• TASK ITEM:
Each entry, in full: reproduce it exactly.

• RECORD EXTRACTS:
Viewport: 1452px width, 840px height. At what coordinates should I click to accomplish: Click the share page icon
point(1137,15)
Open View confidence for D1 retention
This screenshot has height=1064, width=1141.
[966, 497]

• RESULT BELOW:
Viewport: 1452px width, 840px height. At what coordinates should I click to accomplish: Click the share page icon
point(1137,15)
Open View confidence for D1 retention
This screenshot has height=1064, width=1141.
[966, 497]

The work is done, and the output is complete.